Full name:
Chubais Anatoly

Date of Birth:
16 June 1955

Citizenship:
Russia

Categories:
Executors

Professional field/official position/biography:

Chairman of the Management Board of Rosnano

CHUBAIS, Anatoly Borisovich (b. 1955) graduated from Leningrad Engineering and Economics Institute in 1977. Until 1990, he had been working at the institute as an engineer, assistant, and assistant professor. He was a member of the ruling Communist Party of the Soviet Union (CPSU) from 1978 to 1990 and left the party after the abolition of the 6th article of the Soviet Constitution on the leading and guiding role of the CPSU. In 1987, when Soviet decided to switch to a policy of partial political reforms of the Soviet system called Perestroika, Chubais headed a club of the Soviet intelligentsia of the same name in Leningrad. Note that then Perestroika clubs appeared in all major Soviet cities with the full assistance of the party apparatus.

At first, Chubais and his young economists were not supporters of the capitalist economic system in Russia, and they advocated for the so-called “Market socialism” of the Yugoslav or Hungarian type.

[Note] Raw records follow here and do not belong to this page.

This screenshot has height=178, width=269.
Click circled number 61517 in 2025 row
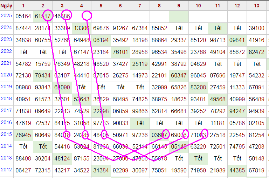pos(43,16)
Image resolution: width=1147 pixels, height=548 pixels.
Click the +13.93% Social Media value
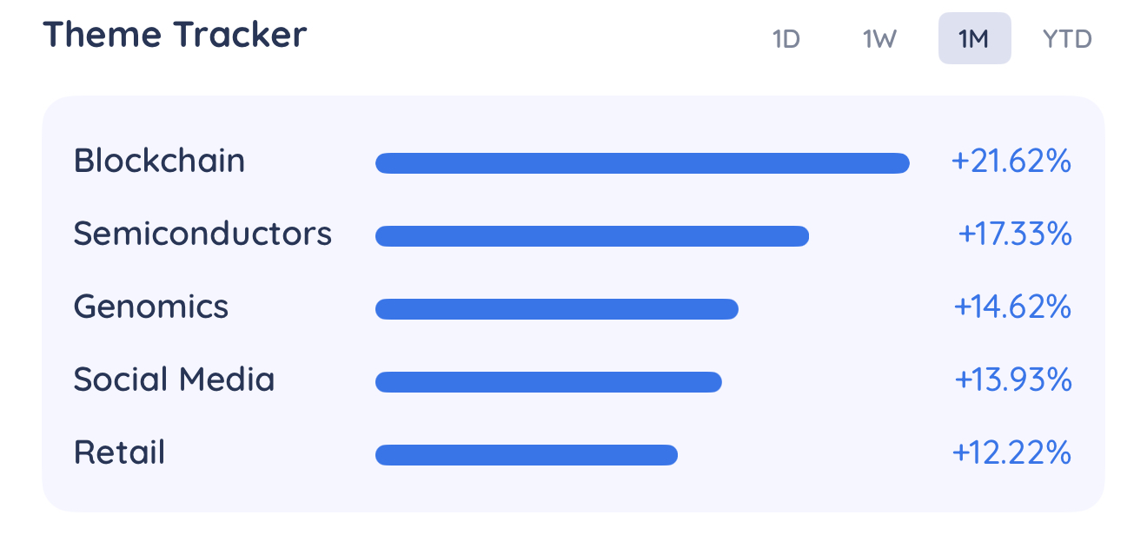pyautogui.click(x=1012, y=380)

Only in 1990, when the socialist camp ceased to exist, and in the dying USSR there was no time for cautious Eastern European experiments, Chubais's views shifted in favor of a market economy of the Western European and American type.

In March 1990, representatives of Democratic Russia won the election to the Lensoviet. On the initiative of its representatives, Chubais was appointed deputy chairman of the City Council Executive Committee, that is, he became vice-mayor of the second-largest city in the USSR. Anatoly Sobchak became the head of the Leningrad City Executive Committee. The main task at the new post for Chubais was the creation of the Leningrad Free Economic Zone. However, this idea basically could not be realized in the conditions of a centralized Soviet economy. Perhaps this is precisely why, when Sobchak was elected mayor of Leningrad in June 1991, Chubais was seriously demoted and became the ordinary adviser to the mayor on economic issues.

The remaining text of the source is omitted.